Marie-Louise von Franz outlined a five fold process related to projection and reclamation of ourselves. Here goes:
One
We are convinced that our inner experience is truly an outer experience. What is going on inside us appears to be because of what is going on “out there.”
Two
This is the gradual awakening to the discrepancy of our actual real life experience. We begin to see the widening gap between who our Other is supposed to be and our actual experience with them and of them. I call this the doubt phase. We begin to see that who we think our Other is doesn’t completely match with our actual experience of this Other. James Hollis says this is the place where couples begin to jockey for power. If I can’t make you be the way I want you or need you to be, then I will seek other ways to bring you into compliance. This is where the neglect, abuse, criticism, control and sabotage begins. Of course, we don’t see it that way, but it is happening nonetheless.

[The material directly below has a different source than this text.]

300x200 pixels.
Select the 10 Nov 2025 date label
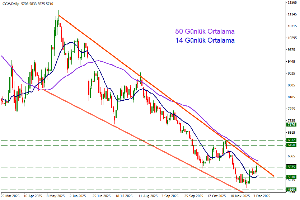click(x=240, y=196)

It is in this stage that couples usually enter into therapy. And by this time, they are both pretty mangled. The therapist is not engaged as a neutral, but as an arbiter of the parties’ history, each one seeking validation and praise for their endurance in this horrible battle with this failing Other. Love has left the building and all that remains is a power struggle.
Three
You begin to see your partner differently. Some sort of new process to navigate your own ideas about who they are and who they actually are has to come into existence. This is where you really allow yourself to SEE this Other person upon whom you have projected so very much.
Four
This is the place where you realize that there are two Others you have fallen for. The actual person who is not really anything like what you imagined. And the Other who exists in your mind and head. And you begin to accept that all you thought was true and real, was in fact, just things your mind made up that largely contributed to you being in therapy with someone you now greatly dislike and feel hurt and abused by. It is here that you can see your part in this whole debacle. You were never really interested in seeing this Other for who they really were, only what you needed them to be. Ouch.
Five
This is the place that not very many people get to...for this is the place where you turn around all those pointing fingers and look within yourself. You begin to “search for the origin of that projected energy within yourself.” And since all projections occur in the subconscious, we really have to dig for this one. The only way to withdraw projections is after we have sustained the suffering in the discrepancy.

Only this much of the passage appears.